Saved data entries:
-*-*-
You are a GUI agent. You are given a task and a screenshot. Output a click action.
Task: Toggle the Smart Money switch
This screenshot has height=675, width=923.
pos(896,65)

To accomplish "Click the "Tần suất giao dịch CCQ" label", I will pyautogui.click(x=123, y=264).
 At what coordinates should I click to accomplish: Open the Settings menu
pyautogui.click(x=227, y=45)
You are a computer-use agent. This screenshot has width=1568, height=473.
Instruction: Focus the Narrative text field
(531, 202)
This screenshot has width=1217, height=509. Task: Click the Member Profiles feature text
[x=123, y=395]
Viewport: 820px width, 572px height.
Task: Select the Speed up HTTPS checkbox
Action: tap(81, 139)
-*-*-
YOUR ASSIGNMENT:
Each line above with the word "agent" must be returned.

SOLUTION TO THIS TASK:
You are a GUI agent. You are given a task and a screenshot. Output a click action.
You are a computer-use agent. This screenshot has width=1568, height=473.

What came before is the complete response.